Jakob settled quickly in her arms. Esther looked over to Hannah. “Your father and Sunny are in the bedroom. They are not alone.”
“Who is with them?”
“Dr. Huang.” Esther hesitated. “And a patient from the hospital.”
Hannah felt her fists clench. “Why would Papa bring a patient into our home?”
“This
man is special.”
“Special how?”
“He is a friend of Ernst’s.”
Hannah’s heart skipped a beat. “Is Onkel Ernst here, too?” She had not seen him in a year. Was he really back?
“Yes. Well, no. He had to . . . to step outside.”
Hannah opened her mouth to inquire further when another noise from the bedroom stopped her. She hesitated, then placed it: it sounded like wood being sawed.
Chapter 20
The surgery lasted less than twenty minutes. Although Charlie had remained semi-conscious the whole time, his moans eventually subsided.
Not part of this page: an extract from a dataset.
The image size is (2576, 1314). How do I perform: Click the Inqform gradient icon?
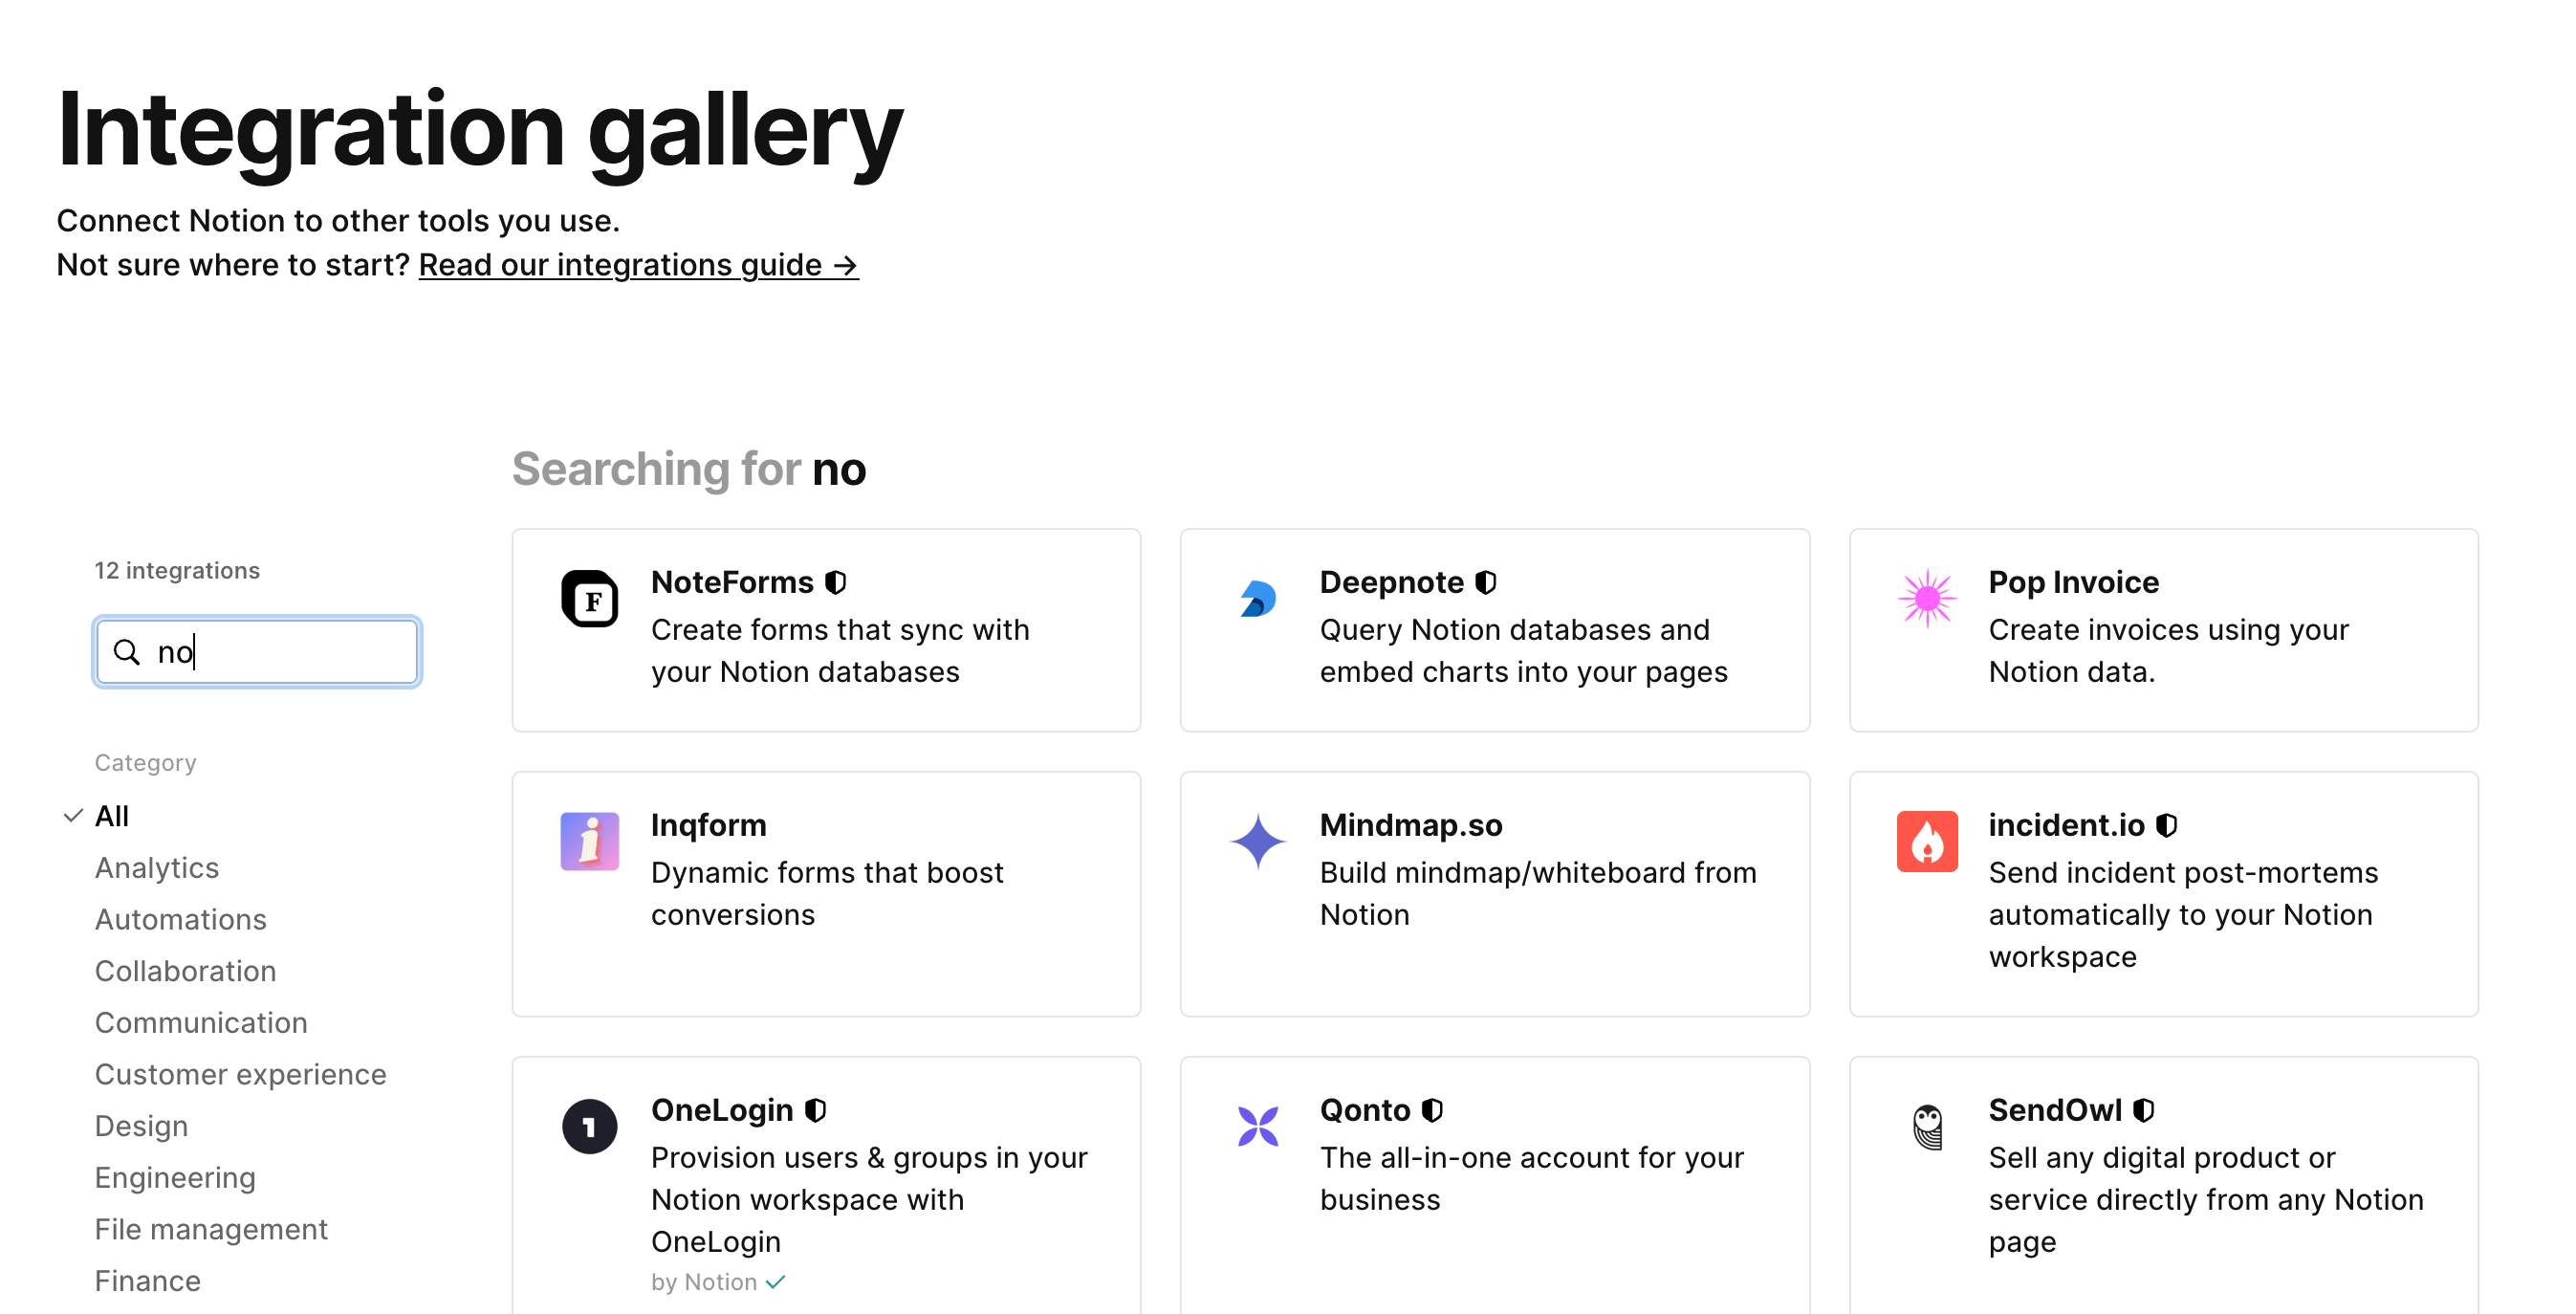[x=590, y=842]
After Wen-Cheng tied the final suture, he wrapped thick cotton bandages over the freshly created stump.
Charlie swivelled his head drunkenly from side to side while Sunny discreetly tucked the sack holding his amputated limb under the bed.
As Franz was slipping his gloves off, Wen-Cheng said, “Surely you cannot keep the general here.”
Franz jerked his head up, one glove still hanging from his hand. “How long have you known?”
“Since the moment I laid eyes on him,” Wen-Cheng said as he bent over to finish wrapping the wound.
“Another one,” Franz muttered, struck again by how fortunate they were to have not already been arrested. He doubted that their good fortune could hold up for much longer. “I never dreamed Charlie would end up here in our own home.”
“He cannot stay.” Wen-Cheng pointed to the door. “Not with children out there.”
“Absolutely not,” Sunny agreed.
Wen-Cheng frowned, deep in thought. “Perhaps we could keep him at my apartment.”
Sunny shook her head. “No, Wen-Cheng. That would be too great a risk for you.”
Wen-Cheng stared at her for a moment before he turned his attention back to the bandages around Charlie’s stump. “Bao Chun has sacrificed far more than I ever have.” He paused. “Or ever will.”
“Frenchtown is full of spies and informants, Wen-Cheng,” Sunny murmured. “What if the Japanese found him in your home?”